On the tour, Drexler will perform the song 'Derrumbe' live for the first time
MADRID (AP) — Capitalizing on an impressive moment in Spanish-language music, Uruguayan singer-songwriter Jorge Drexler is embarking on his first tour of Europe.
"Even Don Quixote didn’t get as far as urban Spanish-speaking music is getting today in the world. You can go everywhere and you will find music that was written in Spanish," he told The Associated Press in an interview. "I’m happy to see that (Spanish) opens doors to places that I never thought that we could get before."
URUGUAYAN SUICIDE RATE HITS RECORD HIGH; COUNTRY IS REGIONAL OUTLIER
His award-winning latest album, "Tinta y tiempo" ("Ink and time"), earned him four of his 13 Latin Grammy Awards, part of a haul that includes an Oscar.
Uruguayan singer Jorge Drexler poses during an interview with The Associated Press in Madrid, Spain, Wednesday, April 3, 2024. (AP Photo/Manu Fernandez)
On his tour Drexler will perform live for the first time "Derrumbe," a song about the loss of love that he rescued from his notes. The song was included in the 2021 TV show "Todo va a estar bien".
The European tour will be more intimate than the shows of recent years, with voice, guitar and an open repertoire — a "first date" with an audience that Drexler expects will be seeing him for the first time.
"I have always looked West," he said, with performances in the United States, Canada, Mexico and elsewhere. "I have so much work in that part of the world that I didn’t look East enough."
He looks forward to seeing some European cities for the first time and visiting others such as Paris and Berlin after many years. The tour will take him to Denmark, Ireland, Italy and Sweden, among other countries.
After the tour ends in mid-June, he will return to the leather armchair in his studio in Madrid to sit with a guitar and a blank piece of paper and "try to get lucky."
But as his repertoire grows, songwriting becomes more complicated because "the more you release, the more space that occupies in your brain," Drexler said.
"Once you’ve written 200 or 300 songs, each and every new song has to open a little space," he said.

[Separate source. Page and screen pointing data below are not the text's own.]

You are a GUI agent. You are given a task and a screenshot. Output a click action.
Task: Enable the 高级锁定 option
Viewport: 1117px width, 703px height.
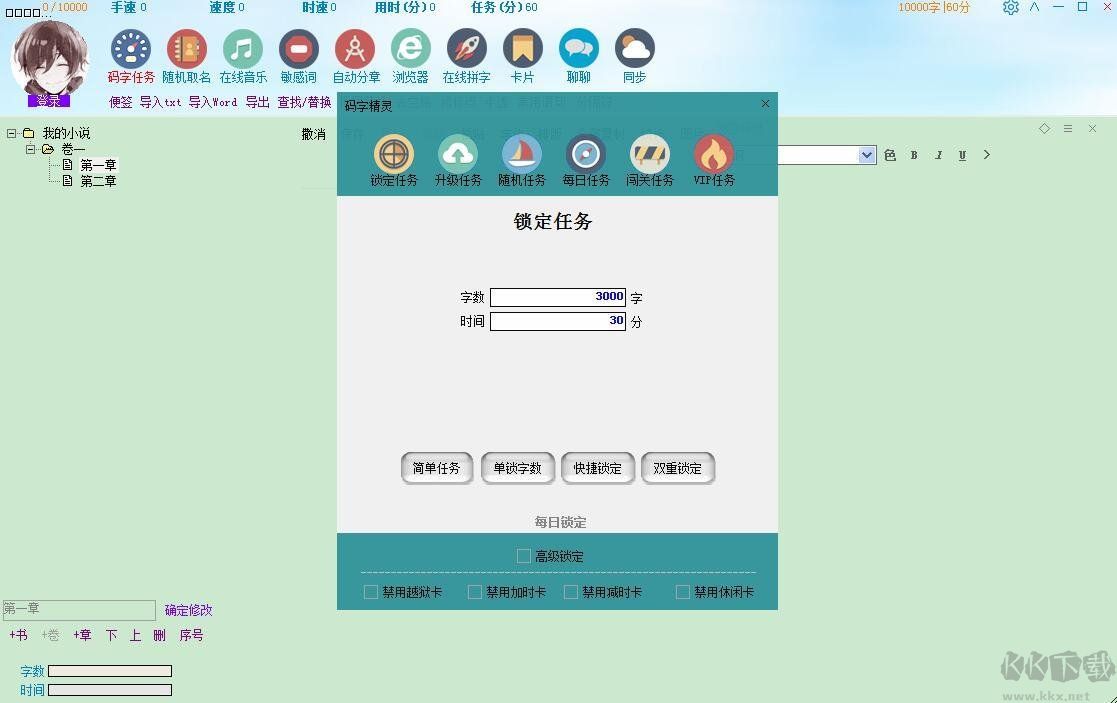pyautogui.click(x=523, y=555)
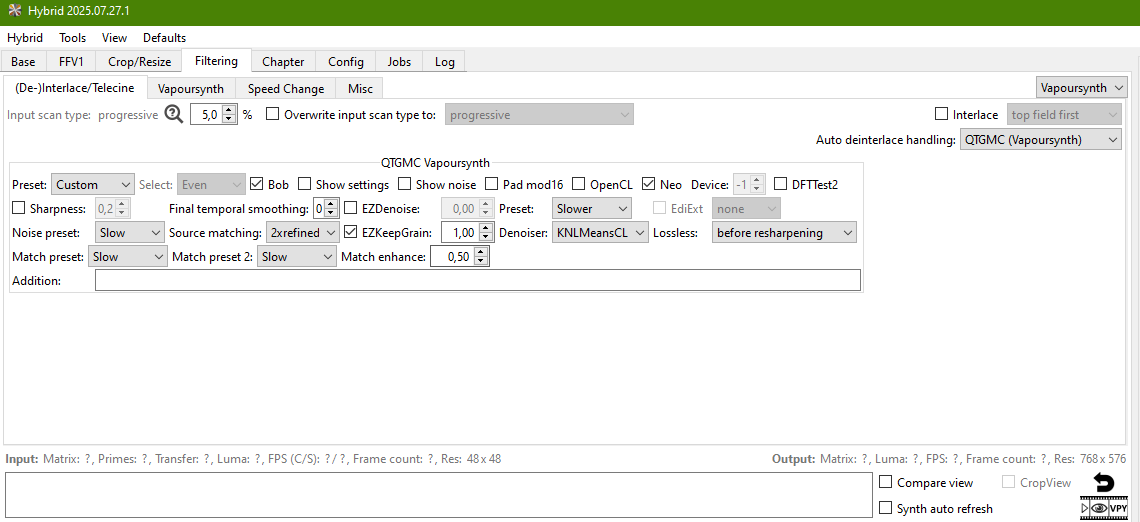
Task: Click the Hybrid app logo in title bar
Action: [14, 11]
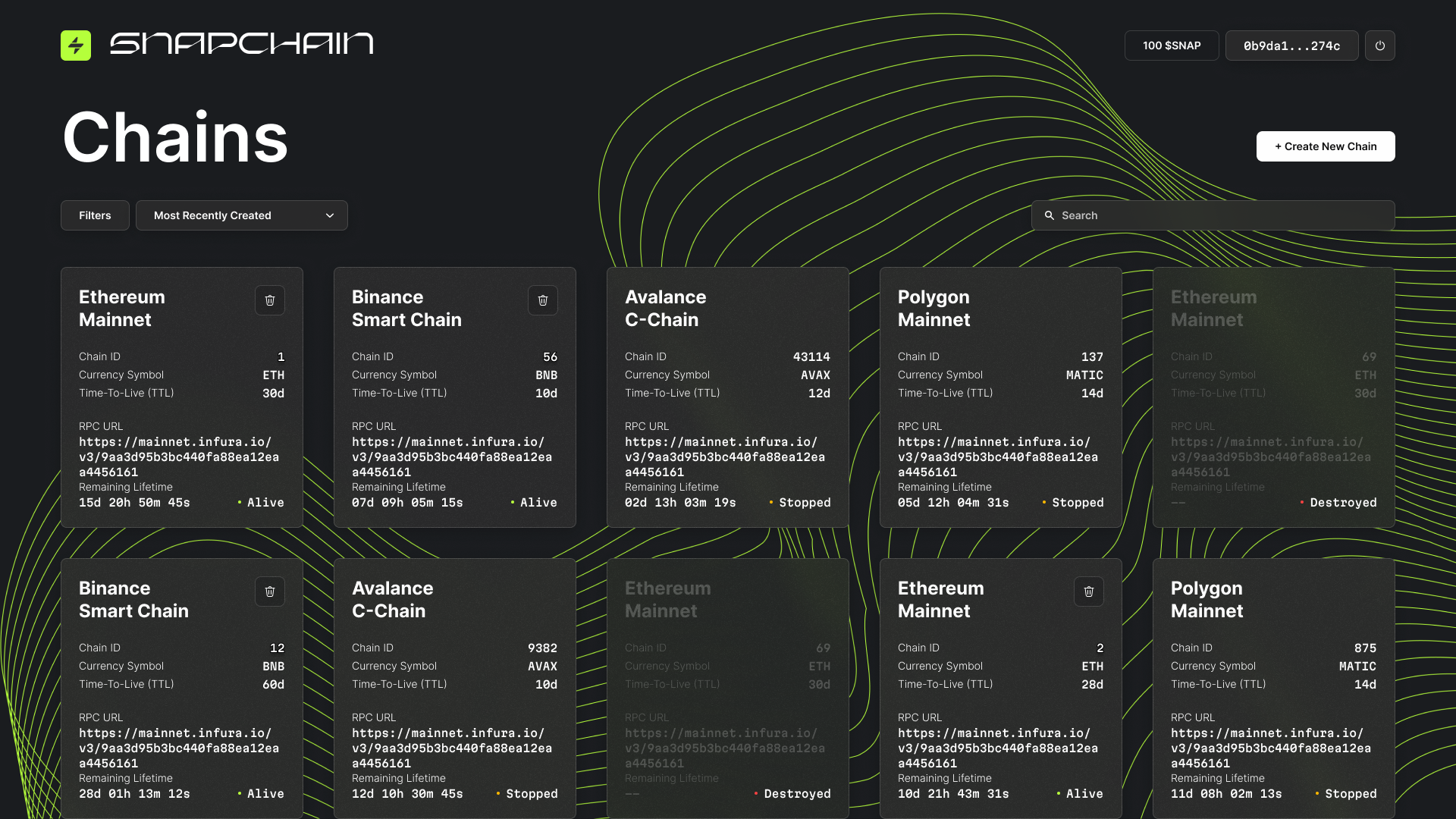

Resorting to artificial intelligence is not an option, at least for now. He tested ChatGPT and, although the result "was perfectly written, from a syntactic, orthographic point of view," it lacked poetry.
"I like biographies and I like songwriters, and I like to get to know the personality of a person. And I like the mistakes that guide you through unexpected places. So, I still prefer songs written by human beings," he said.
Drexler also enjoys collaborations in the creative process, such as the ones with C.Tangana, Rubén Blades, or Noga Erez in his previous album.
"It’s a relief for me, it relieves me from myself," he said. "My worst enemy when it comes to writing is my past, my obsessions, the way I work. It’s what I am. And I’m happy to show it, but at the same time, it’s a big, big burden."
In collaborating, there are no restrictions in the kind of music or the generations that listen.
"I don’t think that the music we did in the past was the (good) music, like most of my generation," Drexler said. "(I’m) more interested in the music that my 12-year-old daughter listens to than the one that my generation used to listen to. So I try to be open to different things."